André se levantou e foi à sala de espera.

- Quem vai agora?!

Laysa se levantou rapidamente.

- Eu vou! Tudo bem, Johnny?!

- Sem problema, vai lá! Boa Sorte!

- Obrigada!

Laysa entrou na sala devagarosamente, e sentou-se em frente ao delegado.

- Srta. Laysa de Souza Campos?

- Sim, senhor.

- Você era amiga de Jorge Teixeira Lopes?

- Eu conhecia ele há uns quatro anos. A gente tava na mesma sala esse tempo todo. A gente se ajudava em algumas matérias e os pais dele eram amigos dos meus. Frequentemente rolava uma carona, porque a gente morava perto. De vez em quando eu jantava na casa dele.

- Srta. me desculpe, mas preciso perguntar. Vocês já tiveram algum relacionamento?

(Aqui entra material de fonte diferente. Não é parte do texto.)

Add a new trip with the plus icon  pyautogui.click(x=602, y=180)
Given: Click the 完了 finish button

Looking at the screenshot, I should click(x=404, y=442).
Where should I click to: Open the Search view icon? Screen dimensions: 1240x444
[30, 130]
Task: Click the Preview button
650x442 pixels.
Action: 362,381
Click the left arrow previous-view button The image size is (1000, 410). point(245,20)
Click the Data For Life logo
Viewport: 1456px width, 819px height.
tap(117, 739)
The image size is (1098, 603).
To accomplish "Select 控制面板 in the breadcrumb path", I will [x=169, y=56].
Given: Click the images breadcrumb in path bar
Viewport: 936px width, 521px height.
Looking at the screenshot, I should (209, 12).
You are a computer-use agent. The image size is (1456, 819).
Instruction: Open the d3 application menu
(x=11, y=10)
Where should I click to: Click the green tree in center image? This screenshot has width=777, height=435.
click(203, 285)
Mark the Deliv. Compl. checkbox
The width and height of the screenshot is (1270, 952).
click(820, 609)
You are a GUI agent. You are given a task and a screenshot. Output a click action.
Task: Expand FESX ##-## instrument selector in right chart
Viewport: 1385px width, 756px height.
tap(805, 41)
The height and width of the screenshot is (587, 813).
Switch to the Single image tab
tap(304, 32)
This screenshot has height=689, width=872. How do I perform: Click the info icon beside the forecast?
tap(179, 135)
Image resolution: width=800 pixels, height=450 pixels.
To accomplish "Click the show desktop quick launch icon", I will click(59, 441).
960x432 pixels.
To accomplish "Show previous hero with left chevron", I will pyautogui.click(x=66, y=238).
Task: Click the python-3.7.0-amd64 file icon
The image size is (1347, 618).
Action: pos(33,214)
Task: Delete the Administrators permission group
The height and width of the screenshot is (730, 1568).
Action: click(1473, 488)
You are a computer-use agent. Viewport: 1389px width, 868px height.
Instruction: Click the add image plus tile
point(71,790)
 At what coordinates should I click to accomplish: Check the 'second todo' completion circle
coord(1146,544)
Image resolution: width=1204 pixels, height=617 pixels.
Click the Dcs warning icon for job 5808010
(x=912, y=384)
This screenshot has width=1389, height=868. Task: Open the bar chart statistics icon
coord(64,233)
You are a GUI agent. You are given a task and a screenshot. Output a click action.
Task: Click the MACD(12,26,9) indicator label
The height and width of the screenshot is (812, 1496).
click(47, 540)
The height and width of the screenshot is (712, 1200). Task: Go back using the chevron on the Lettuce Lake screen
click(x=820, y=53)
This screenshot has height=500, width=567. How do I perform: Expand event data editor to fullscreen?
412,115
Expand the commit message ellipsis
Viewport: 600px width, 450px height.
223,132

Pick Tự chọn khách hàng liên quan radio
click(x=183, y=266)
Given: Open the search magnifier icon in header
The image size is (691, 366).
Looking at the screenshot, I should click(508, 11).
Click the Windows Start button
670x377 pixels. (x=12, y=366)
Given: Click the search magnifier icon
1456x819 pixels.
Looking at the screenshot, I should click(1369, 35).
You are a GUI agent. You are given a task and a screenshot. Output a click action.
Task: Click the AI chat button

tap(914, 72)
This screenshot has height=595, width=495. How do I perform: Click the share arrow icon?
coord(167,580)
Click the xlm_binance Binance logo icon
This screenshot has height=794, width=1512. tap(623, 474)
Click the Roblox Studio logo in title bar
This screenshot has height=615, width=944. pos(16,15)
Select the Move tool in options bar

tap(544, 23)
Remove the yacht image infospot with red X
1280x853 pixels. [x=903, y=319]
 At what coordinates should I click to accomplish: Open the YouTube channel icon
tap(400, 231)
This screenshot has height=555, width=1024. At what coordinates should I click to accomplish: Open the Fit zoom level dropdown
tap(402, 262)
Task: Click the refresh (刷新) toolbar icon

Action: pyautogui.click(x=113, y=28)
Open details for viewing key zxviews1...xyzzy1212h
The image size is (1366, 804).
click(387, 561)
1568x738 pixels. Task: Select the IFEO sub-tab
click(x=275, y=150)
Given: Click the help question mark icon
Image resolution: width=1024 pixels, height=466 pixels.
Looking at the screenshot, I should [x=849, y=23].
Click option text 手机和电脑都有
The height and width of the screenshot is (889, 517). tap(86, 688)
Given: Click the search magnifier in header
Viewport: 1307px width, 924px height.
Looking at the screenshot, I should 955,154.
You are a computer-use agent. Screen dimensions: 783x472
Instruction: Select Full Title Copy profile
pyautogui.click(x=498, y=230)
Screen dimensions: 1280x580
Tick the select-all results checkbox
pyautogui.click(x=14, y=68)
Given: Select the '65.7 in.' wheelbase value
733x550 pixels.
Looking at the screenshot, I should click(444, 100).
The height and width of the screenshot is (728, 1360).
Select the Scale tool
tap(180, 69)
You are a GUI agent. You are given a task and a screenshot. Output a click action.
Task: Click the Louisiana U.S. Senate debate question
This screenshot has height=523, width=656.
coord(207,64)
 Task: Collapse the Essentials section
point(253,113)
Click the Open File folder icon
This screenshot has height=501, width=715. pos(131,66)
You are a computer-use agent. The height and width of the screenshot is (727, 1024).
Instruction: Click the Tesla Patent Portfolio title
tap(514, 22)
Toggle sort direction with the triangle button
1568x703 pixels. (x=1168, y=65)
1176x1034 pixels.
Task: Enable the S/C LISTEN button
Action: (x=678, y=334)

- Não. A gente sempre valorizava a nossa amizade, e isso acima de tudo! Ano passado a gente conversou sobre isso, e chegamos num senso bem rápido.

- Aonde estava no dia do crime?

- Depois da escola, fui pra casa. Á noite, jantei na casa da minha avó, voltei pra casa umas onze e meia.

- De acordo com o seu amigo, um rapaz de nome Rafael Andrade - Laysa paralisou ao ouvir o nome - chegou a colar fotos obcenas no armário de Jorge e de mais alguns alunos. Você o conhecia? - O delegado precisava perguntar, mas tinha uma boa idéia acerca da resposta, pois viu bem a reação de Laysa.

- Conhecia...E também vi o que ele fez com o Jorge. Aquele muleque é tipo do cara que quer se fazer passar de forte, porque falta neurônio na cabeça - Laysa esboçou uma raiva - Teve um dia que ele ficou dando em cima de mim, mas bem canalha! Aquilo se repetiu por dois dias, até que os pais de Jorge vieram, a chamado dele, pra resolver...Foi muito legal da parte dele!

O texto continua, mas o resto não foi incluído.